A federal judge appeared to warn this week about the dangers of pardoning a leader of the Oath Keepers amid signals from President-elect Donald Trump that he is considering wide-ranging pardons related to the Jan. 6, 2021, insurrection at the U.S. Capitol.
U.S. District Judge Amit Mehta invoked the case of Oath Keepers leader Elmer Stewart Rhodes III as he doled out a sentence to a different member of the extremist group who had pleaded guilty to conspiring to stop the transfer of power in 2021.
“The notion that Stewart Rhodes could be absolved of his actions is frightening and ought to be frightening to anyone who cares about democracy in this country,” Mehta said Wednesday during the sentencing of former North Carolina Oath Keeper chapter leader William Todd Wilson, according to The Associated Press.
If anyone would know about Rhodes and the threat he poses, it would be Mehta.
When he sentenced Rhodes to 18 years in prison last summer — the second-most severe penalty among all the Jan. 6 cases so far — there wasn’t much remorse shown by the Oath Keeper leader, just as there had not been when Rhodes testified on his own behalf at his weeks-long trial.
“All Jan. 6 defendants are political prisoners. They are grossly overcharged. A steep sentence here won’t help or deter people, it will make people think this government is even more illegitimate than before,” Rhodes said at his sentencing hearing in 2023.
He went on to declare: ”My goal will be to be an American Solzhenitsyn to expose the criminality of this regime.”
The comparison Rhodes made between himself, a leader of an extremist group found guilty of plotting to stop the transfer of presidential power with a riot on Jan. 6, and that of Aleksandr Solzhenitsyn, the Nobel-winning Russian author and dissident thrown into a gulag for eight years after being charged with anti-Soviet crimes — and by some accounts, credited for destroying an empire — was not well received by Mehta.
Mehta had listened to the evidence the jurors used in deciding to convict Rhodes: Rhodes had, in rapid order, conspired to stop Congress from certifying Joe Biden’s election. He assisted members of his network to amass an arsenal of guns that they brought across the country from various states. They planned on using the weapons at a moment’s notice and planned on hauling the guns and ammunition and body armor into the District of Columbia from a stash point in Virginia if Trump invoked the Insurrection Act or if Rhodes made the call.
Nothing would deter Rhodes, the judge told the Oath Keepers leader.

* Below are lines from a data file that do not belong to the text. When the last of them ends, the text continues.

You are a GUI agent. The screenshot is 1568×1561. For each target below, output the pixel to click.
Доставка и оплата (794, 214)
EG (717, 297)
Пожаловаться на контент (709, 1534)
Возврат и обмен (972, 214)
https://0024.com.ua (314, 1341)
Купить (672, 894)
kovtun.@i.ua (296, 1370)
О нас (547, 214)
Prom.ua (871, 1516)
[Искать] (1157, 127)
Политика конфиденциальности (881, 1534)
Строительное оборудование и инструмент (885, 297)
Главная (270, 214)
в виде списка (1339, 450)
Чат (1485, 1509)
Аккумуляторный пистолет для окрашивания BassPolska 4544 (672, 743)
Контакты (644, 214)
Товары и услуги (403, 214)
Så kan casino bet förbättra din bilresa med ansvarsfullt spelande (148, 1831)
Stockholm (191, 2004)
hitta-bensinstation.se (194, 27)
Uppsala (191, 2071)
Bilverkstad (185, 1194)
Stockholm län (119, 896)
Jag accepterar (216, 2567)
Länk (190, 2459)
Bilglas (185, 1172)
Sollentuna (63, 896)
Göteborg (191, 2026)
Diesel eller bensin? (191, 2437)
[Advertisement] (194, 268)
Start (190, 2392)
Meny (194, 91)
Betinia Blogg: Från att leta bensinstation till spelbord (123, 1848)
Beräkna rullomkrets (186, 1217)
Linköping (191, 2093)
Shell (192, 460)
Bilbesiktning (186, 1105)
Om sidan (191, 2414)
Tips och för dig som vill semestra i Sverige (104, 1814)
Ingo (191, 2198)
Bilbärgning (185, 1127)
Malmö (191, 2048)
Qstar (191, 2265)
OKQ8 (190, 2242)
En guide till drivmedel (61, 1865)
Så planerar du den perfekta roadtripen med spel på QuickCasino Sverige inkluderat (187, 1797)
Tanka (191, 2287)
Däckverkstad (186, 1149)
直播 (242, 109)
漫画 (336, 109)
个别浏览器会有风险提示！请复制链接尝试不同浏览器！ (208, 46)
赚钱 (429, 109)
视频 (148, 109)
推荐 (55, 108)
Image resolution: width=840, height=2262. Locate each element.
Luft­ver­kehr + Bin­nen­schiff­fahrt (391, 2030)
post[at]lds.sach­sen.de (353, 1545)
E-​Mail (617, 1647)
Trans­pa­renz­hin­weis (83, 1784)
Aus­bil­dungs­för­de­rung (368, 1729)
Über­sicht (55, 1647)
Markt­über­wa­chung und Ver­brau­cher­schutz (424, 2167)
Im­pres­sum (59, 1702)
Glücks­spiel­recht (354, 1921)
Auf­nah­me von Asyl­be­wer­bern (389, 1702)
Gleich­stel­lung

The evidence showed he had continued to discuss stopping the transfer of power when Biden was inaugurated on Jan. 20. Rhodes’ scheming knew no bounds unless and until he would be forcibly stopped by law enforcement.
So convinced of this at Rhodes’ sentencing that Mehta addressed the onetime lawyer directly: “The reality is, based on the words we hear you speak, the moment you are released, you will be prepared to take up arms against your government.
“Not because you think the wrong president is in office but because you think that is an appropriate way to have redress of government when the law is applied in a way you don’t think it should be.”
As for Wilson, the 48-year-old former military veteran and law enforcement officer deserved leniency, Mehta said. Wilson’s guilty plea had stripped him for life of his military benefits.
But he had cooperated with prosecutors and pleaded guilty to seditious conspiracy in May 2022. That plea came early, and notably he wasn’t indicted alongside members of the Oath Keepers initially, suggesting he had been cooperating early on. Wilson was just one of a few members of the extremist group to plead guilty to seditious conspiracy. (Brian Ulrich of Georgia and Joshua James of Alabama also pleaded guilty.)
Wilson came to Washington with Rhodes a day before the Jan. 6 assault on the Capitol. He assisted in coordinating the weapons cache for the group’s so-called “quick reaction force,” and he was one of the first Oath Keepers who breached the Capitol, where he helped force open a door that allowed other rioters to stream inside. Rhodes was never inside the Capitol but was stalking the grounds, communicating with members as the chaos ensued.
Seditious conspiracy carries a maximum penalty of 20 years.
Mehta sentenced Wilson to probation only for 36 months and a fine of $2,000.
“Setting the history books straight came at a great price to you,” the judge said.